Joseph II went down in history as a far-sighted reformer who wanted too much too quickly. For he did not succeed - despite all his good will and personal example - in inspiring his peoples for the manifold reforms.
The still - almost as in the Middle Ages - predominantly "tradition-driven" The majority clung to the traditional. The nobility, the church, merchants and guilds insisted on the often complicated "old rights. They did not want to recognize that many things were outdated and stood in the way of further development.

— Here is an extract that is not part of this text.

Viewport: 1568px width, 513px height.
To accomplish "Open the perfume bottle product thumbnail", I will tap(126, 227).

The "internally steered"Joseph II, who was open to the "New Thought" and unfortunately not physically healthy, felt under time pressure and overworked himself. With the best will in the world, he enforced his convictions with the power given to him to serve the welfare of the people entrusted to his care.
The "old thinking" and the "new knowledge" stood opposite each other without understanding.

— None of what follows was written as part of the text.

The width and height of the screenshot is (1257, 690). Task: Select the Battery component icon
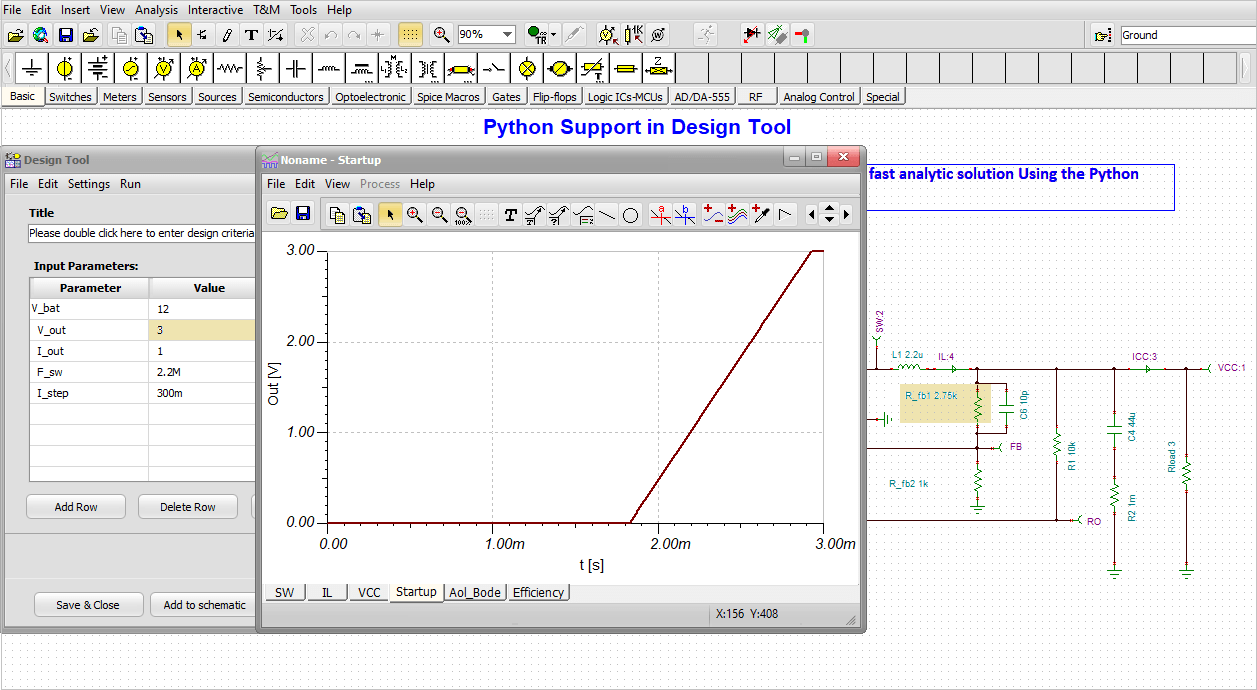tap(97, 68)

Here is a summary appreciation of the complicated personality of Joseph II by a historian who was still relatively close to him in time and who had to flee Germany after the revolution of 1848/49:
"Joseph led a simple and active way of life. He was neither a gourmet in food nor a cynic in dress like Frederick[ix]. There were never more than six bowls on his table, very rarely he drank wine. If he did not wear the uniform of one of his regiments, he wore a simple skirt of dark color. He reduced his mother's court by half and was content to spend half a million florins a year instead of six million. He loved music, especially German music, and played the violoncello. He held Mozart in high esteem, who, under his reign, wrote his magnificent tone works....
The haste with which his sanguine-choleric temperament made the emperor put his reform plans into action made them fail....
But his intentions were pure and serious, his enthusiasm for enlightenment and the happiness of the people was sincere. In spite of all the misfortune that haunted his endeavors, it was he who undertook to rescue Austria from the Spanish-medieval mire and to relate it to the modern movement." (3, page 362).
His tomb is a simple coffin, not a magnificent baroque structure.
On Joseph II's monument in Vienna it is aptly written:
"Saluti publicae vixit non diu sed totus".
(He lived to the common good, not long, but whole).
(1) Durant, Will: "Kulturgeschichte der Menschheit" Volume XXX, Editions Recontre Lausanne, o. J.
(2) Reinalter, Helmut: "Joseph II.", C. H. Beck, Munich, 2011.
(3) Scherr, Johannes: "Deutsche Kultur- und Sittengeschichte," Agrippina, Wiesbaden, o. J.
(4) Zierer, Otto: "Neue Weltgeschichte," Fackelverlag, Stuttgart, n. d.
(5) Zierer, Otto: "Kultur- und Sittenspiegel" Band III, Fackelverlag, Stuttgart, n. d.
(6) "Joseph II - Emperor and Rebel," television film co-produced by ORF III with ZDF-arte, broadcast on arte on 4/15/2022.
[i] The population of Austria, Hungary, and Bohemia increased from 18,700,000 in 1780 to 21,000,000 in 1790. (1, p. 198).
[ii] Read about it "Why we are stumbling into the population trap".
[iii] Read about this in "Short, sweet, curious" on page 110 "How the climate makes history".
[iv] The name "florin" comes from gold florins of the city of Florence, called "Florentines", hence the abbreviation fl. Florentine gold florins had about 3.5 g of gold. Later, "florin" was also a unit of account.
"Around 1754, for one guilder, a master craftsman had to work two days, a journeyman two and a half days, and a day laborer three days at 13.5 hours each." (http://de.wikipedia.org/wiki/gulden#Der_Gulden_as_Reichsw.)
[v] One fathom of wood was equal to about three cubic meters.
[vi] Ducats were common gold coins in Europe with a fineness of about 3.44 g of gold. Kremnitz is a former mining town in Slovakia.
[vii] Read about it in "500 Years of Reformation" under "Commemorative Days" the chapter "The Protestant Work Ethic."
[viii] Physiocracy ("rule of nature") assumes that only nature produces values, and therefore land is the only source of a country's wealth.
[ix] Frederick II of Prussia, called "the Great".